Your copy begins at the line with "Task: Toggle the 累计收入 legend item" and runs through the end of the data below. Set down only those lines exactly, without pictures.

PROVIDED DATA Block Start

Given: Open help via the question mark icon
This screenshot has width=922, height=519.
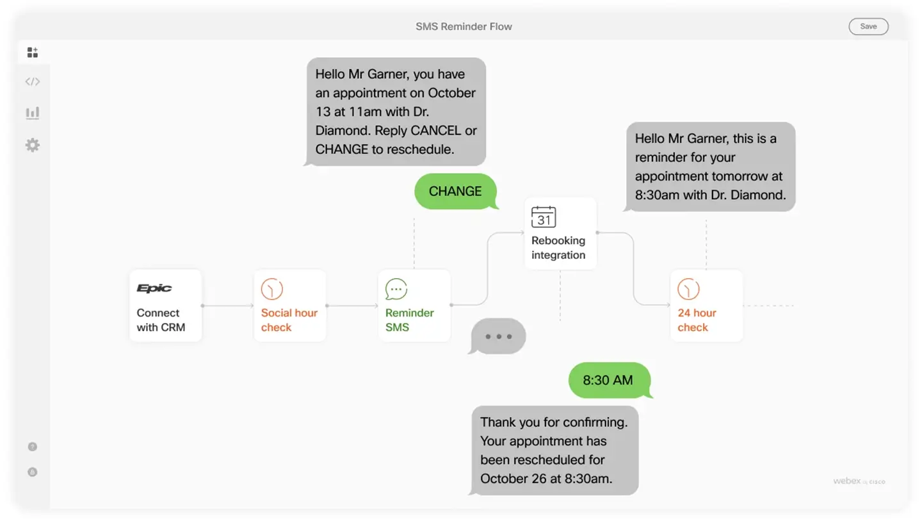Looking at the screenshot, I should 32,446.
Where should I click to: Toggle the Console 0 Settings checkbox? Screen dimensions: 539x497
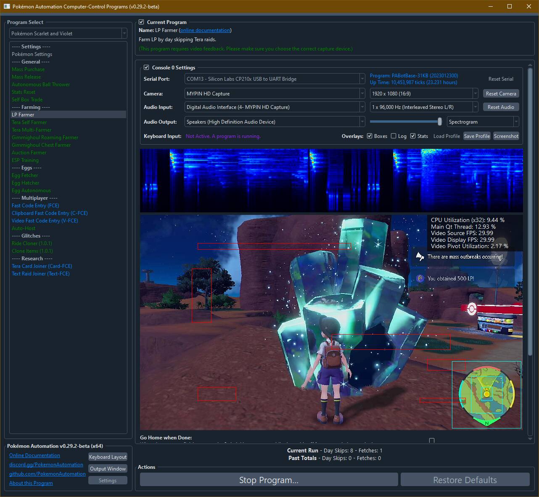point(146,68)
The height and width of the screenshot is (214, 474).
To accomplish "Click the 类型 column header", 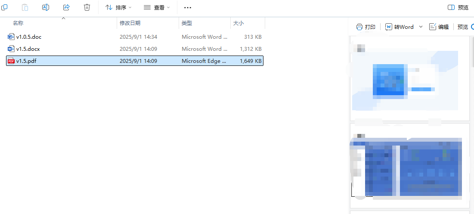I will click(x=187, y=23).
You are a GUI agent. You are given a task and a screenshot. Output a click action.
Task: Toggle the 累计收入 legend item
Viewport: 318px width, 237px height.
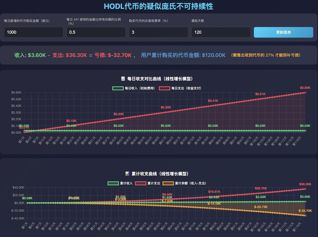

PROVIDED DATA Block End

RESPONSE FOR THIS EXERCISE:
Task: Toggle the 累计收入 legend item
Viewport: 318px width, 237px height.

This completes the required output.